Collected data entries
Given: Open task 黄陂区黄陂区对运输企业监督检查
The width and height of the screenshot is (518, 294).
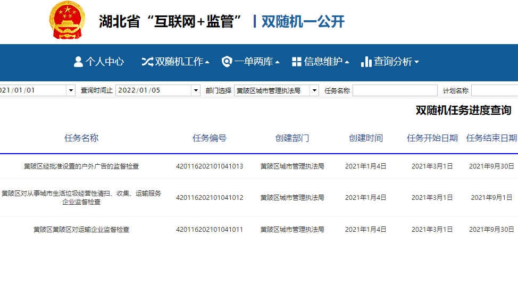Looking at the screenshot, I should pos(81,230).
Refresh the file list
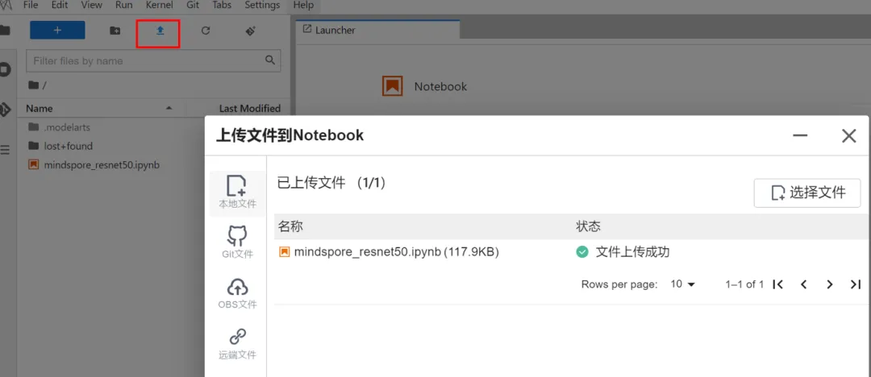The image size is (871, 377). (206, 31)
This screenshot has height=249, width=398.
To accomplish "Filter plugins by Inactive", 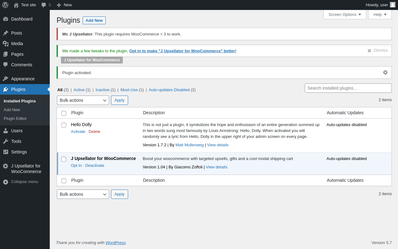I will pos(102,90).
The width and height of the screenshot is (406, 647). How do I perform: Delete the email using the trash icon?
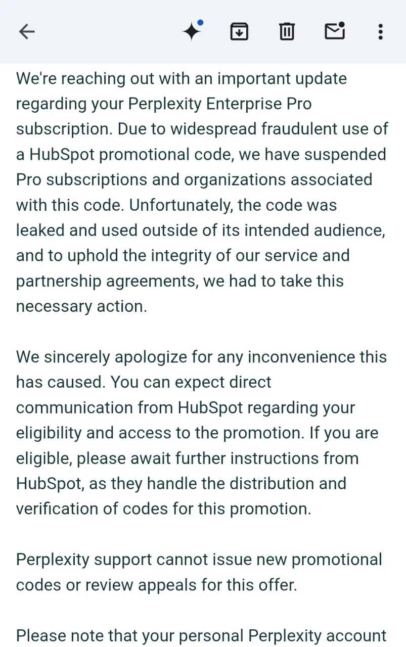(x=287, y=32)
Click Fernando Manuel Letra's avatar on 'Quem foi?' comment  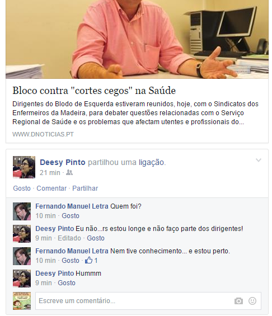(22, 211)
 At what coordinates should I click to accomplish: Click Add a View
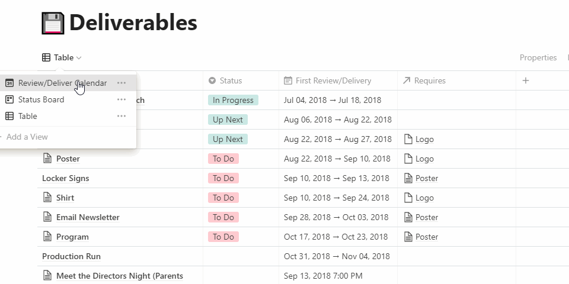(27, 137)
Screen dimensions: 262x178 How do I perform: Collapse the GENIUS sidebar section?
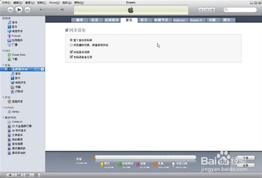[3, 108]
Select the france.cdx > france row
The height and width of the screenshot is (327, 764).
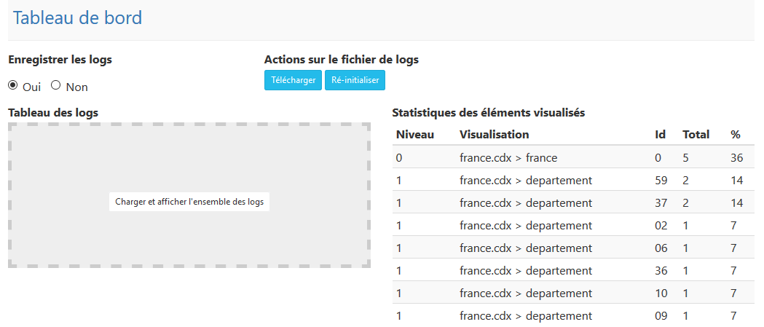point(573,157)
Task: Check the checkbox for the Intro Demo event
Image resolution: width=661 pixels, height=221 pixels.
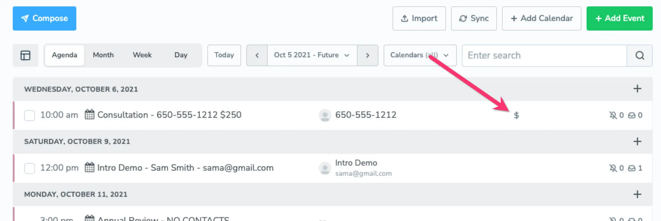Action: (x=30, y=169)
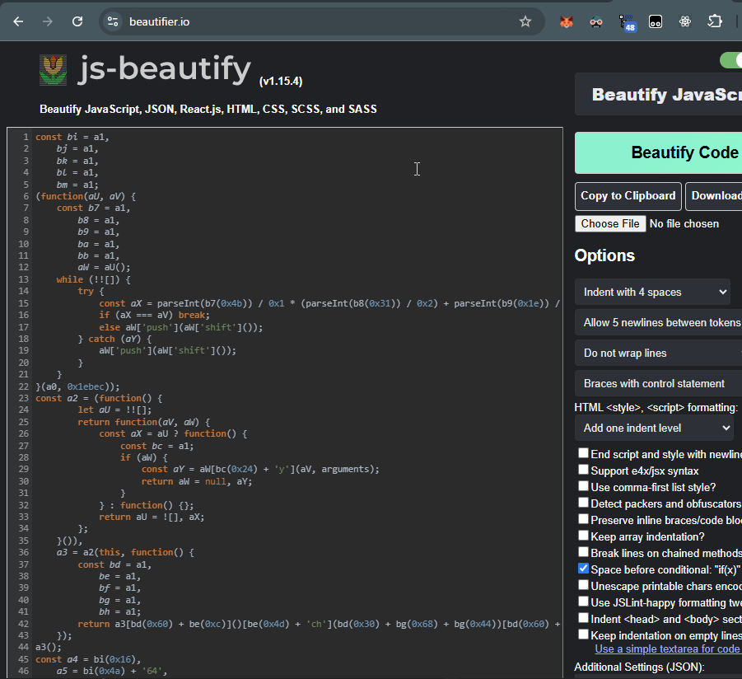Click the bookmark star in the address bar

pos(525,21)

(EXERCISE REQUIREMENTS) Print once more, exactly, the lines from the one with "The height and" through the last line of the data, both ends included, without any pictures.

(ANSWER SPACE)
The height and width of the screenshot is (327, 764).
point(573,157)
Task: Check the checkbox for the Intro Demo event
Image resolution: width=661 pixels, height=221 pixels.
Action: (x=30, y=169)
Click the bookmark star in the address bar

pos(525,21)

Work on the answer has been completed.